──────── GIVEN ENTRIES ────────
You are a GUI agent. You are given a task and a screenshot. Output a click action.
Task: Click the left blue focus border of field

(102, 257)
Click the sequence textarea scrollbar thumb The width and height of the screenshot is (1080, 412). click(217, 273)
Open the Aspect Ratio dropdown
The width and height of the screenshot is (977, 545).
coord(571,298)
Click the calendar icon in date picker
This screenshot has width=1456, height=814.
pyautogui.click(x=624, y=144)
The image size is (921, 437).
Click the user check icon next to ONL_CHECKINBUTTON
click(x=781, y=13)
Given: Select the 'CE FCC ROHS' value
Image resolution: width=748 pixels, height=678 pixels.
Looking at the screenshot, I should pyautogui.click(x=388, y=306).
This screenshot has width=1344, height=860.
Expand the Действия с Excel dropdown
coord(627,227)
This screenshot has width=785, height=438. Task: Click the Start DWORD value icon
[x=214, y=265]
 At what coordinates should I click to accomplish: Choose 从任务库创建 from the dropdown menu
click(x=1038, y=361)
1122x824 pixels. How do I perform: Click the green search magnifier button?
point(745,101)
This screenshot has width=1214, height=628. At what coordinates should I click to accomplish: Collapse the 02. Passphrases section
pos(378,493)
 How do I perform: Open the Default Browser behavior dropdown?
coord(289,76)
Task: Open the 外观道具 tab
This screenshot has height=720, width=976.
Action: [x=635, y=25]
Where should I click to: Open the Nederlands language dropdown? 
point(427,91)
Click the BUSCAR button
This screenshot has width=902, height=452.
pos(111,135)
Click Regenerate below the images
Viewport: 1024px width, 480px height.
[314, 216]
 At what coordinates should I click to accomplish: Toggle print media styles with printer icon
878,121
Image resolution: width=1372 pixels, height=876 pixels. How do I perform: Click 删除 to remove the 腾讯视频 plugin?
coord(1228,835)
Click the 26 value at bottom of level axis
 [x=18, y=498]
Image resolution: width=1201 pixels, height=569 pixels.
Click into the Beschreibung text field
────────
__PROBLEM TO WORK ON__
Write down every entry exactly.

__TASK SOLUTION__
You are a GUI agent. You are given a task and a screenshot. Output a click action.
Task: Click the left blue focus border of field

(102, 257)
Click the sequence textarea scrollbar thumb The width and height of the screenshot is (1080, 412). click(217, 273)
Open the Aspect Ratio dropdown
The width and height of the screenshot is (977, 545).
coord(571,298)
Click the calendar icon in date picker
This screenshot has width=1456, height=814.
pyautogui.click(x=624, y=144)
The image size is (921, 437).
Click the user check icon next to ONL_CHECKINBUTTON
click(x=781, y=13)
Given: Select the 'CE FCC ROHS' value
Image resolution: width=748 pixels, height=678 pixels.
Looking at the screenshot, I should pyautogui.click(x=388, y=306).
This screenshot has width=1344, height=860.
Expand the Действия с Excel dropdown
coord(627,227)
This screenshot has width=785, height=438. Task: Click the Start DWORD value icon
[x=214, y=265]
 At what coordinates should I click to accomplish: Choose 从任务库创建 from the dropdown menu
click(x=1038, y=361)
1122x824 pixels. How do I perform: Click the green search magnifier button?
point(745,101)
This screenshot has width=1214, height=628. At what coordinates should I click to accomplish: Collapse the 02. Passphrases section
pos(378,493)
 How do I perform: Open the Default Browser behavior dropdown?
coord(289,76)
Task: Open the 外观道具 tab
This screenshot has height=720, width=976.
Action: [x=635, y=25]
Where should I click to: Open the Nederlands language dropdown? 
point(427,91)
Click the BUSCAR button
This screenshot has width=902, height=452.
pos(111,135)
Click Regenerate below the images
Viewport: 1024px width, 480px height.
[314, 216]
 At what coordinates should I click to accomplish: Toggle print media styles with printer icon
878,121
Image resolution: width=1372 pixels, height=876 pixels. How do I perform: Click 删除 to remove the 腾讯视频 plugin?
coord(1228,835)
Click the 26 value at bottom of level axis
 [x=18, y=498]
Image resolution: width=1201 pixels, height=569 pixels.
Click into the Beschreibung text field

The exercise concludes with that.